By Bronbus Quitley · 12/24/2025

Is the News Giving You the Shivers? (And No, Not From the December Chill!) - By Bronbus Quitley

Good mornin’, folks! Or, well, good mornin’ to those of you who haven’t been glued to the news all night, which, let’s be honest, is probably not many of us. I was just talkin’ to my Aunt Mildred’s parrot, Percy – a very discerning bird, that one – and even he’s been lookin’ a little ruffled lately. And Percy’s seen things, lemme tell ya. Saw the Y2K bug comin’ a mile away, that bird did. Anyway, Percy and I were discussin’… anxiety. Seems it’s goin’ around! And folks, I think we all know why.

It’s the news! It's just… a lot, isn't it? A mountain of stuff! I read a study – a very important study, done by a man named… Bartholomew Higgins, I think? No, wait, Higgins was a baker. Anyway, this study showed that the average person absorbs approximately 7,000 terrifying headlines before breakfast. SEVEN THOUSAND! That’s enough to turn anyone into a nervous wreck, and probably explains the recent spike in demand for miniature fainting couches. Did you know fainting couches are making a comeback? They are. Trust me. I predicted it.

So, what do we do? We can't just stick our heads in the sand, can we? Although, honestly, sometimes that sounds really good. But no, we gotta face the world! But gently. Like you’re approachin’ a skittish squirrel. Here’s what I’ve been tryin’, and, surprisingly, it’s workin'!

First, deep breaths. Seriously. I tried holding my breath underwater once, to see if it would solve all my problems, but that didn't work out so well. (Don't try that, kids!) But regular deep breaths? Gold. It’s like giving your brain a little vacation.

Then, step AWAY. I used to have a neighbor, Old Man Hemlock, who was permanently attached to his television.
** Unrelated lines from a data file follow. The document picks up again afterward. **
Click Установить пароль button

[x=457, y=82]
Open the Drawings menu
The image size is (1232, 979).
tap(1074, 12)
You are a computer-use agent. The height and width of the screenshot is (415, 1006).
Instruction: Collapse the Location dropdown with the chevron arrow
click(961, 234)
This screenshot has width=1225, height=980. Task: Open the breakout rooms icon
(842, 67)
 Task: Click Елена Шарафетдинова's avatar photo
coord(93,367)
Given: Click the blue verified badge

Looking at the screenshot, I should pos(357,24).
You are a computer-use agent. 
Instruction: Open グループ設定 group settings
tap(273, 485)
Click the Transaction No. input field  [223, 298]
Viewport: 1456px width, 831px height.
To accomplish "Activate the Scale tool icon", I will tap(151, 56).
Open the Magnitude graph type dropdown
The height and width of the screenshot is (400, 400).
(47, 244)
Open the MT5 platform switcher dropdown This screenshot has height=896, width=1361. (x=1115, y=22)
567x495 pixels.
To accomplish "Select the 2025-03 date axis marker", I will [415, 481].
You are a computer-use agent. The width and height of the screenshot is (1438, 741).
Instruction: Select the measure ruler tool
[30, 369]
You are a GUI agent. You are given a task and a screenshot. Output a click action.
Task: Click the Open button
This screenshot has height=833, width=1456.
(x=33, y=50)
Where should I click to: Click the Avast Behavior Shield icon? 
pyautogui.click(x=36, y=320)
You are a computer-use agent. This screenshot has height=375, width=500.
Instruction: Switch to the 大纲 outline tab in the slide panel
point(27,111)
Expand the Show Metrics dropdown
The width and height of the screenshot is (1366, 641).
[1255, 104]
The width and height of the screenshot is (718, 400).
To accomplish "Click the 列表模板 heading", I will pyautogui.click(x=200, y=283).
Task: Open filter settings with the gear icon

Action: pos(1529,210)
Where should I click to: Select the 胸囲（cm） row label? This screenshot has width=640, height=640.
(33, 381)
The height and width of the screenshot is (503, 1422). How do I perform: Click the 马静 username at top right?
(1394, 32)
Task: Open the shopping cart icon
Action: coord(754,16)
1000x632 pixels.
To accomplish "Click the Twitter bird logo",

He claimed he was “staying informed,” but I think it just turned him into a grumpy, slightly glowing statue. Don't be Old Man Hemlock! Go for a walk, look at a tree, pet a dog. Dogs are excellent anxiety-reducers. Scientifically proven. I read that on the internet, so it must be true.

And listen, don't let those little phone notifications boss you around! Turn 'em off! You don't need to know the instant something bad happens. Unless it involves free donuts. Then, by all means, notify me immediately.

Now, I’ve also been tryin’ to find good news. It's harder than findin’ a decent pickle these days, lemme tell ya. But it’s out there! Like, did you know they taught a hamster to play the banjo? Amazing! Banjo-playing hamsters! See? Things aren't all doom and gloom.

Finally, and this is important, talk to someone. A friend, a family member, a parrot… whoever will listen. Bottling it up is like shakin’ a bottle of fizzy soda. Eventually, it’s gonna explode! And nobody wants a sticky mess.

And if all else fails? Well, you know what they say: laughter is the best medicine. Unless you have a serious medical condition, in which case, see a doctor. But seriously, find something to chuckle at. Watch a silly movie, read a funny book, or listen to me ramble on. I’m usually good for a laugh, even if it’s at my expense.

So there you have it. My advice. Take it or leave it. But please, take care of yourselves. And remember, even Percy the parrot is a little stressed, and that bird’s got a pretty chill life.